-- Start --

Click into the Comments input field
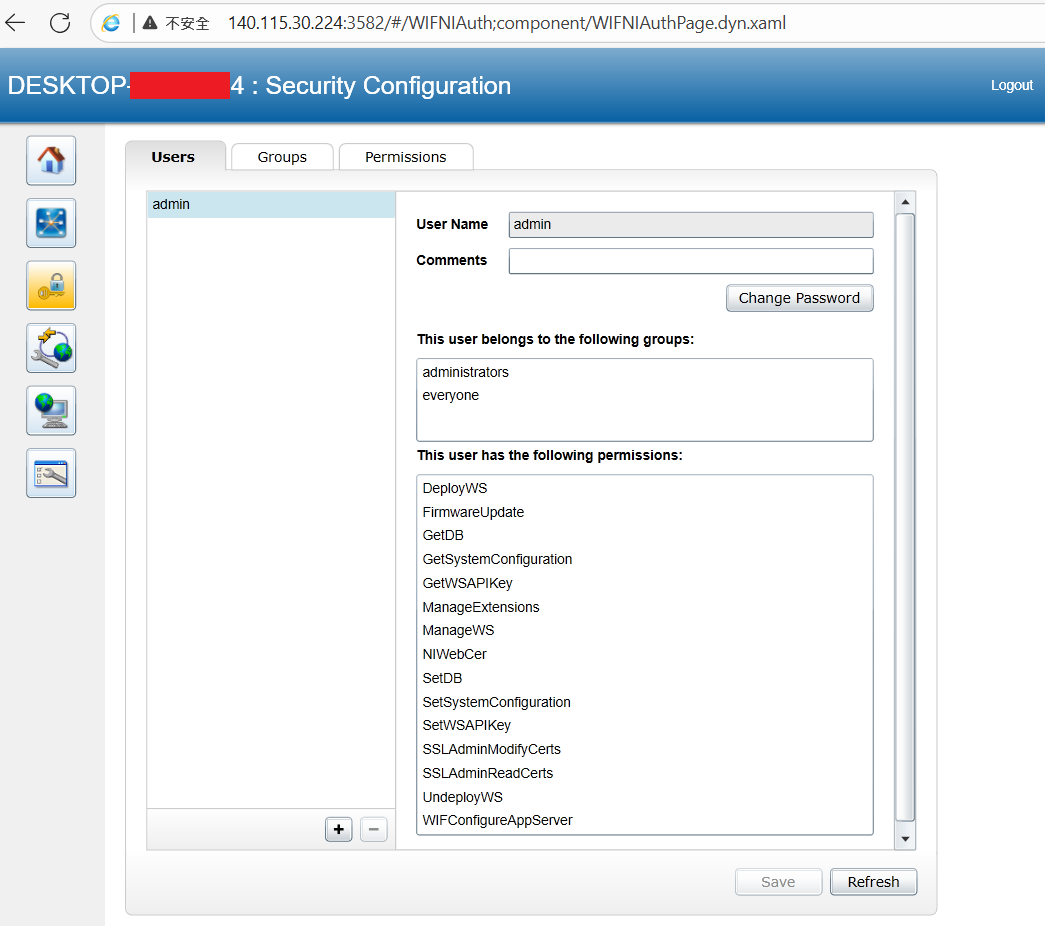691,261

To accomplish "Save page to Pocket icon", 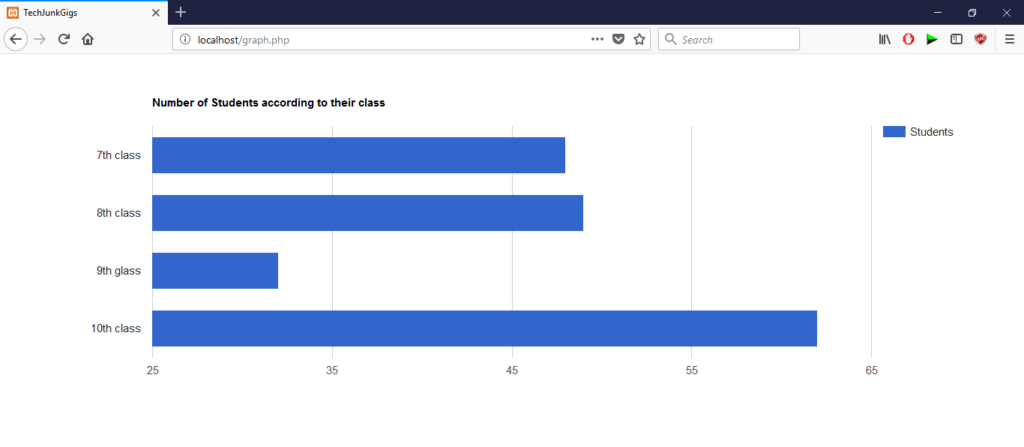I will (618, 39).
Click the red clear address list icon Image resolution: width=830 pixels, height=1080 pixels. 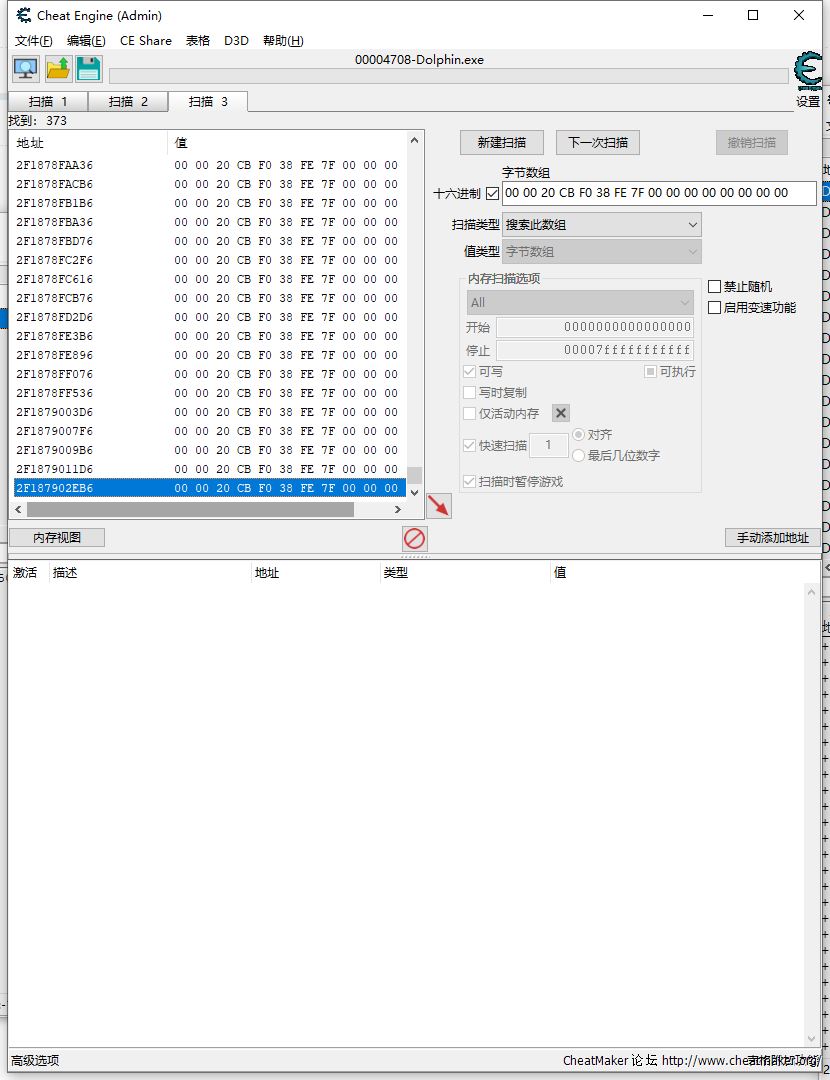point(414,539)
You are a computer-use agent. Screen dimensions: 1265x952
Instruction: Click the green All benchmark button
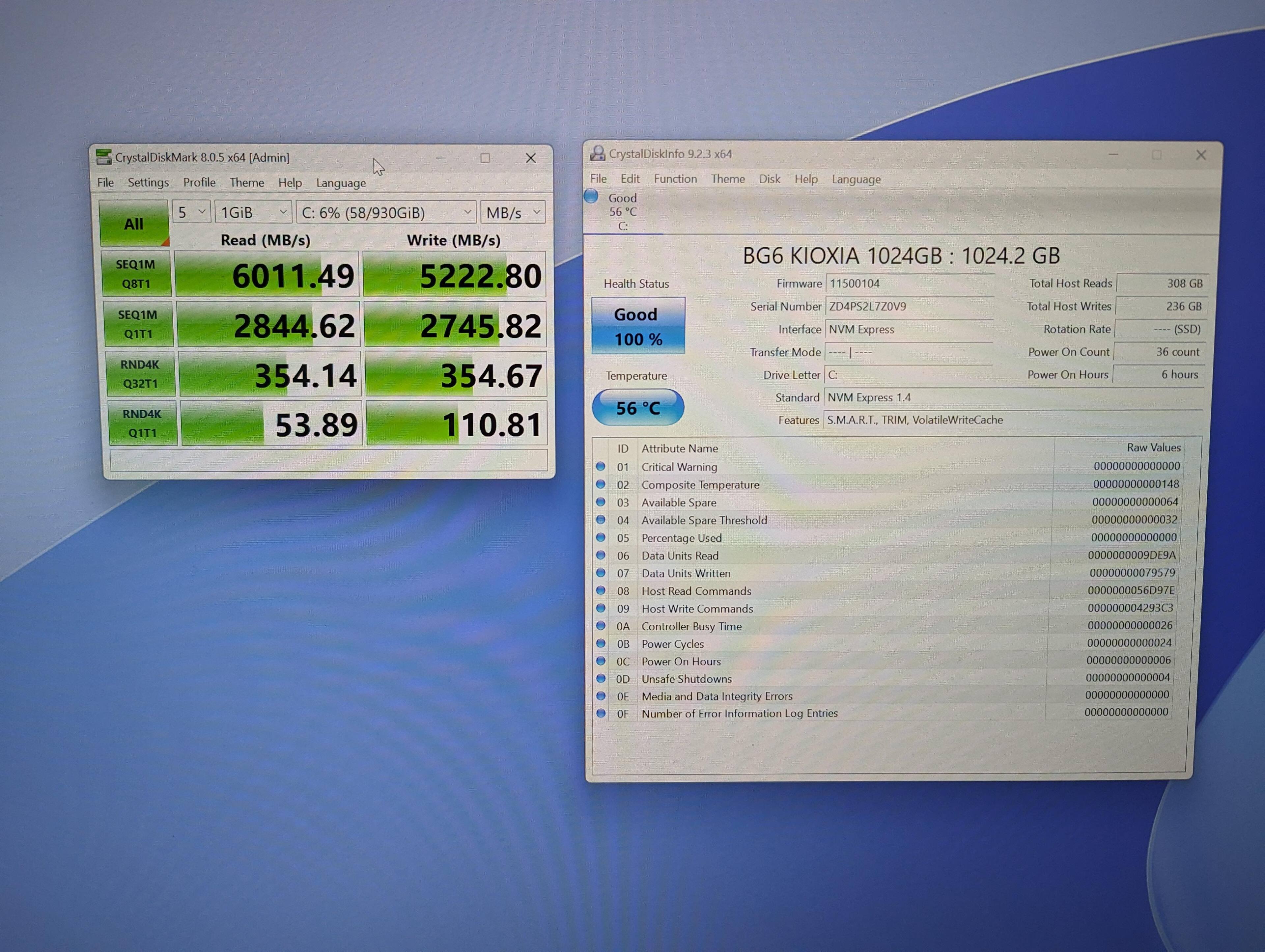tap(134, 224)
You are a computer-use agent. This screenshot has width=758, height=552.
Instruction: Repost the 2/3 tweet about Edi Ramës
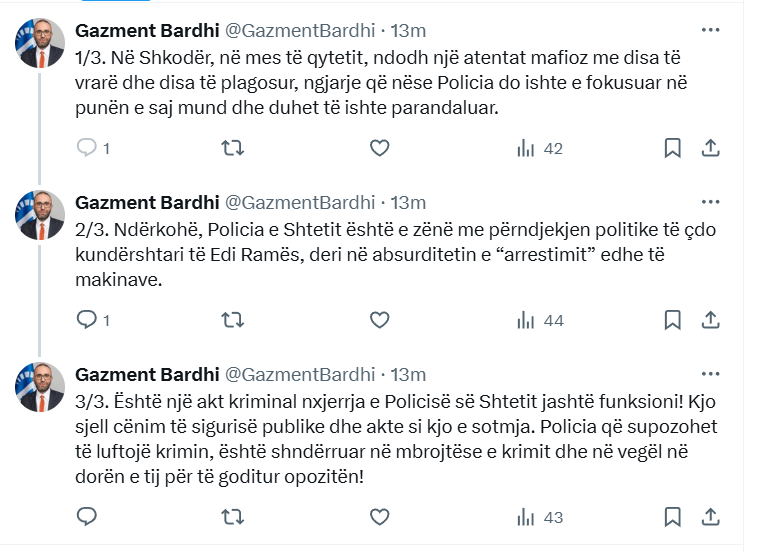click(232, 320)
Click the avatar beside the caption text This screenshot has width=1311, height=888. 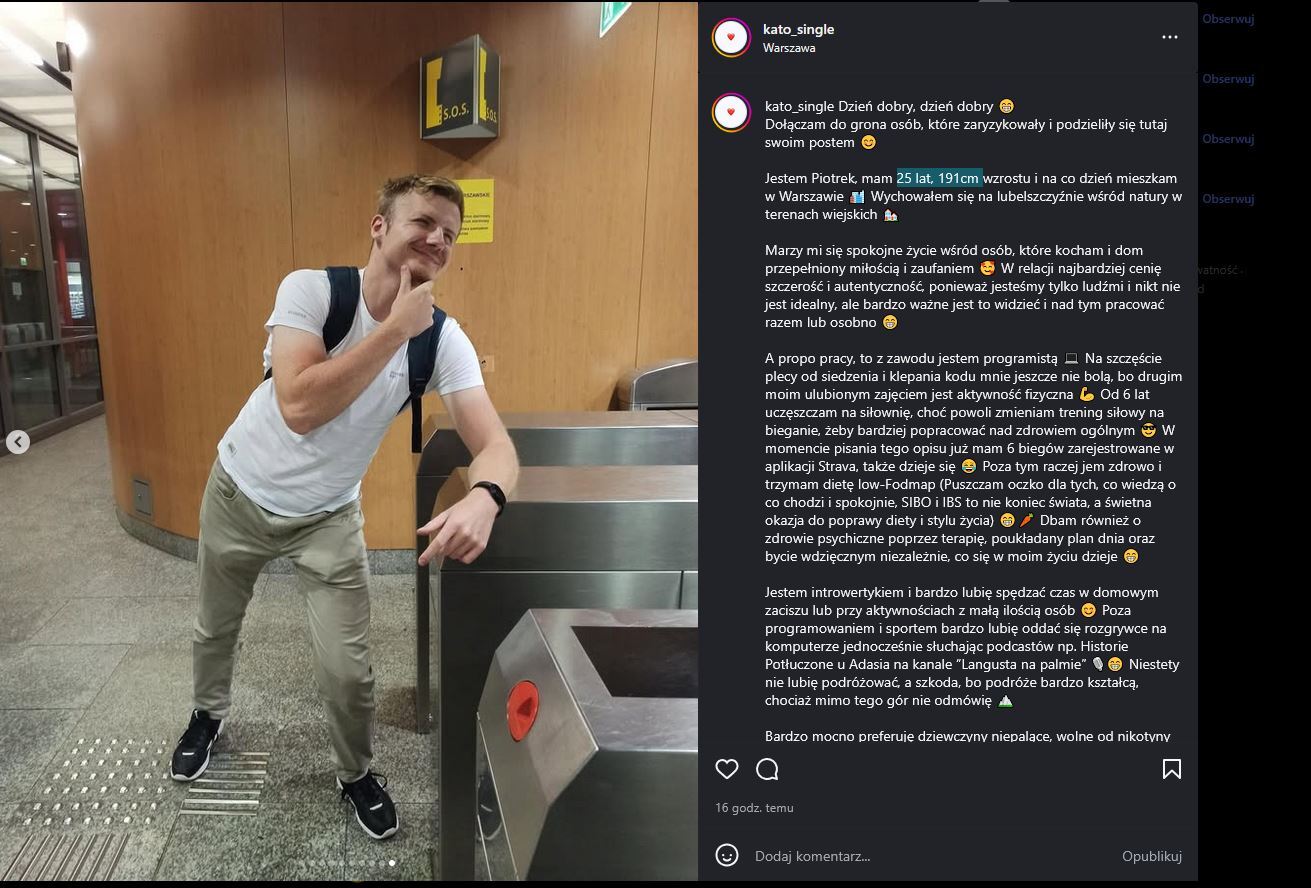[x=731, y=112]
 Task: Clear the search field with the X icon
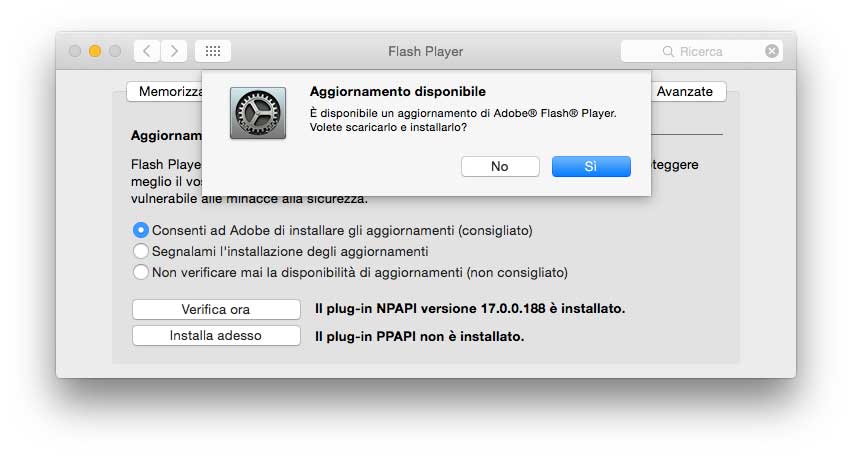click(x=772, y=51)
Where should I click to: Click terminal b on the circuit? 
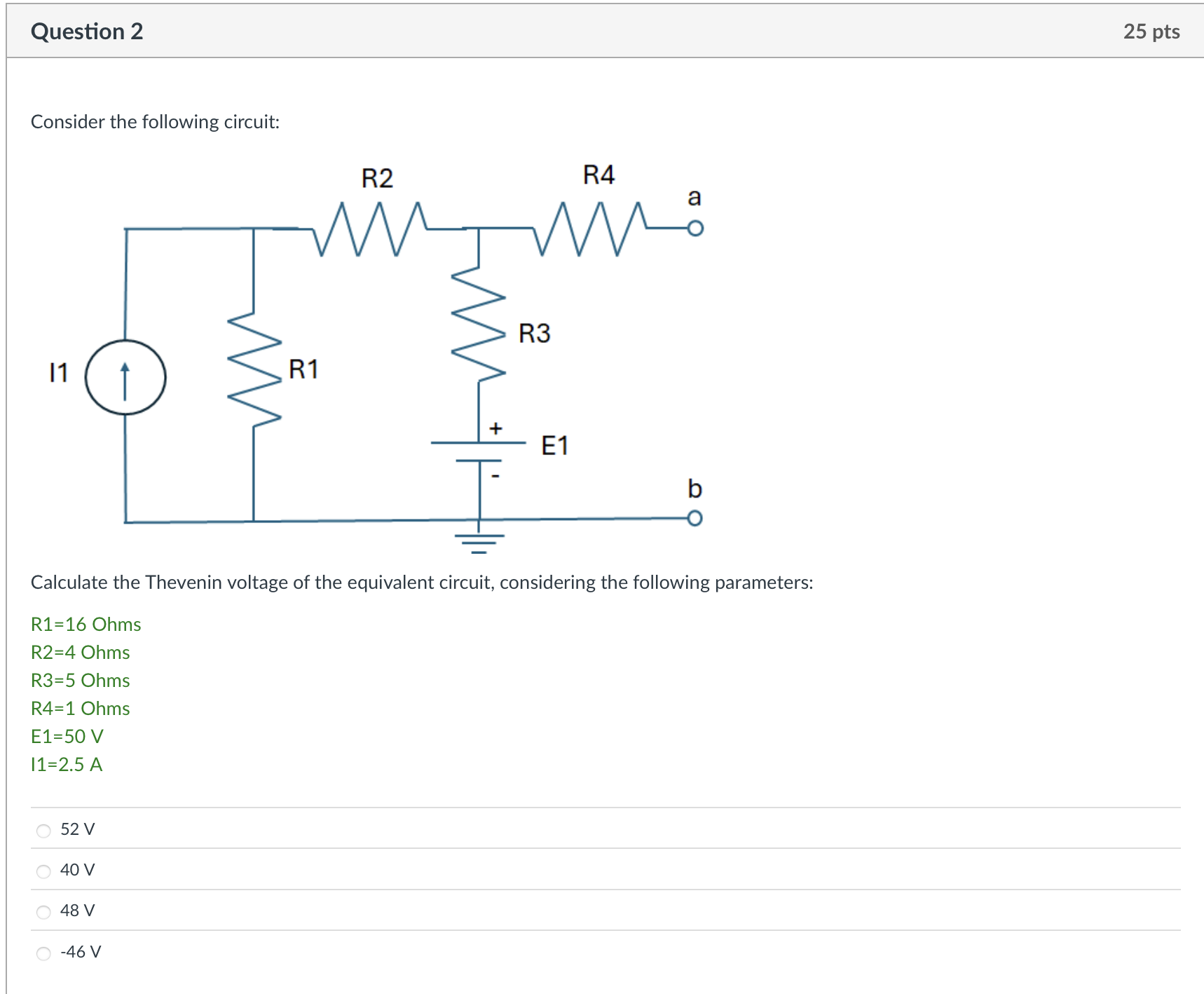click(x=695, y=517)
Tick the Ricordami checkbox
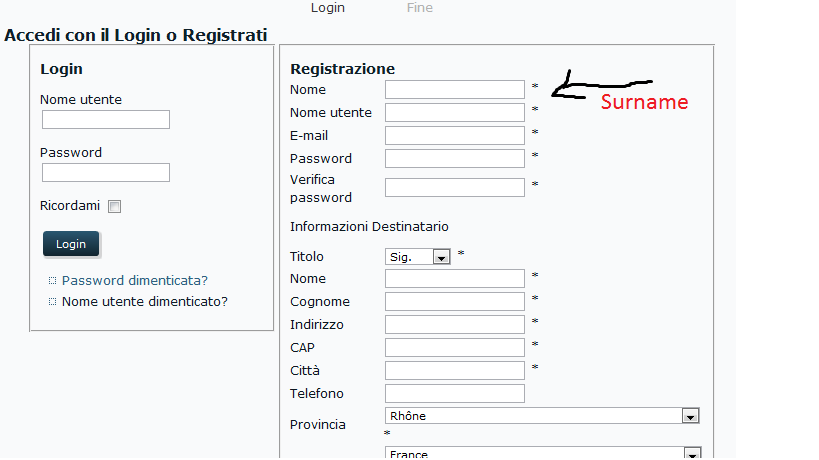 pyautogui.click(x=114, y=207)
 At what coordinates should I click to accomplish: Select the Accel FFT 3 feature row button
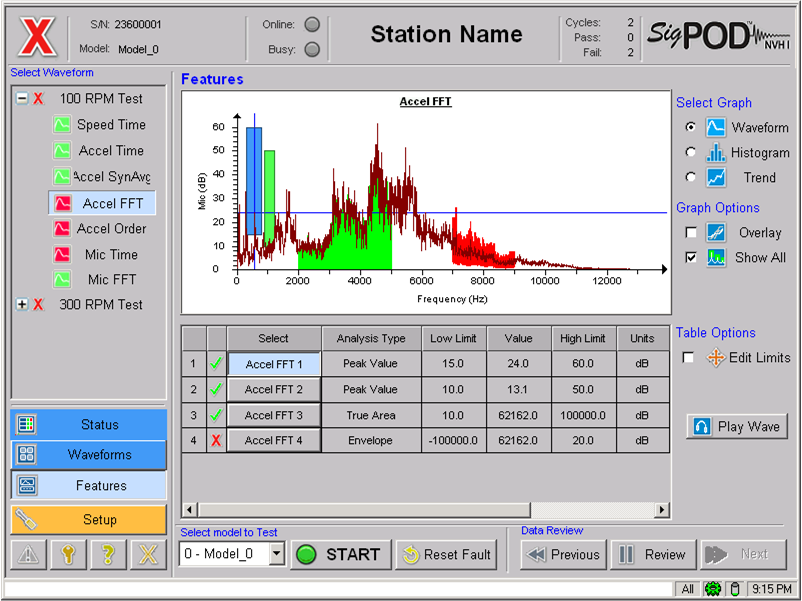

-- End --

Update the stretch of lines from the one containing "Task: Clear the search field with the X icon" through the one containing "pyautogui.click(x=114, y=207)" so that "search field" becomes "search box". Return only those lines and leave out the pictures.

Task result:
 Task: Clear the search box with the X icon
click(x=772, y=51)
Where should I click to: Click terminal b on the circuit? 
click(x=695, y=517)
Tick the Ricordami checkbox
 pyautogui.click(x=114, y=207)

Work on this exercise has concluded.